- Work instructions -
Set out the records below again exactly; skip the images.

■ ■ ■ ■ ■ ■ ■

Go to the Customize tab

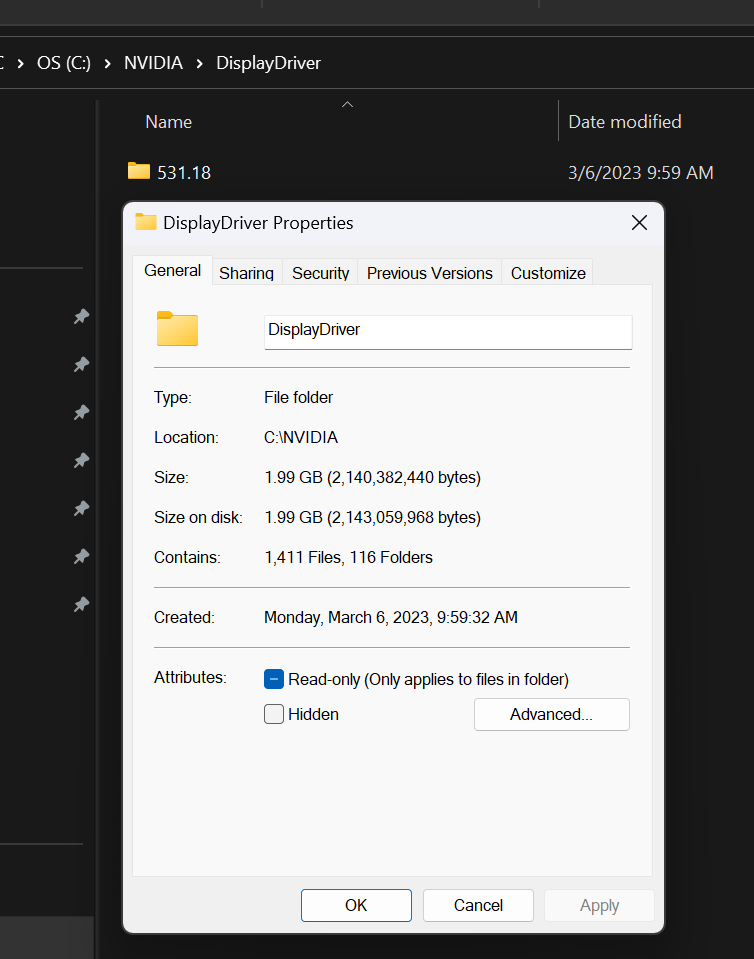[x=548, y=273]
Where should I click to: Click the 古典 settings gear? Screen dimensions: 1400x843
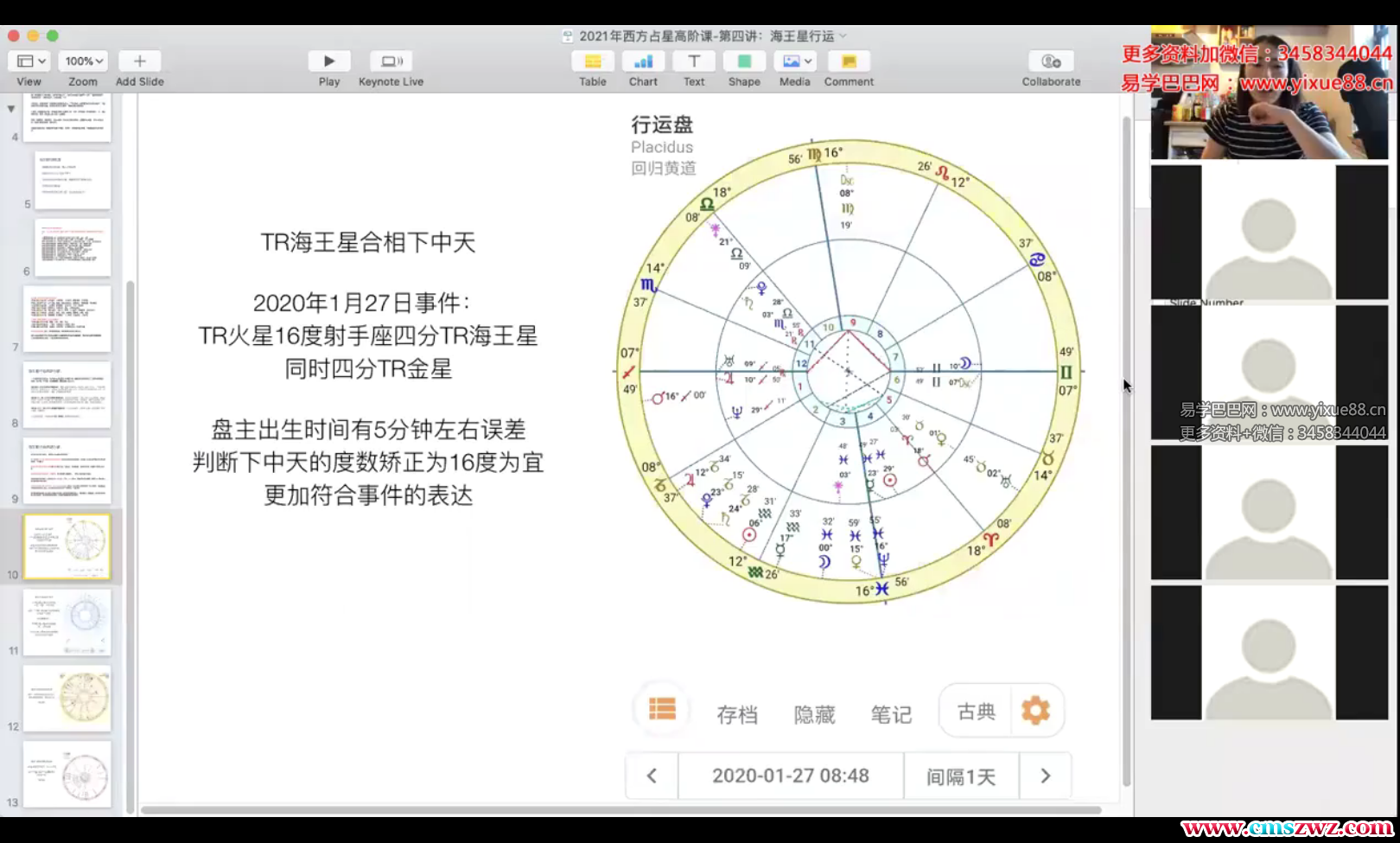tap(1035, 711)
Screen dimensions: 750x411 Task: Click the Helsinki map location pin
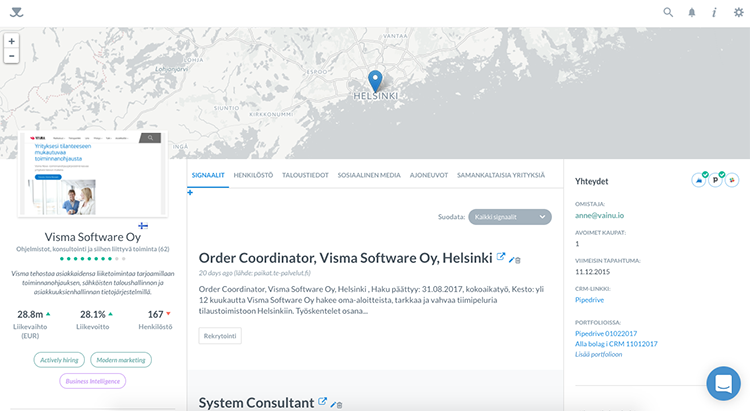(375, 80)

■ ■ ■ ■ ■ ■ ■

- Written response -
Go to the Customize tab

[x=548, y=273]
Where should I click to: Click the 古典 settings gear? Screen dimensions: 1400x843
tap(1035, 711)
Screen dimensions: 750x411 Task: Click the Helsinki map location pin
(375, 80)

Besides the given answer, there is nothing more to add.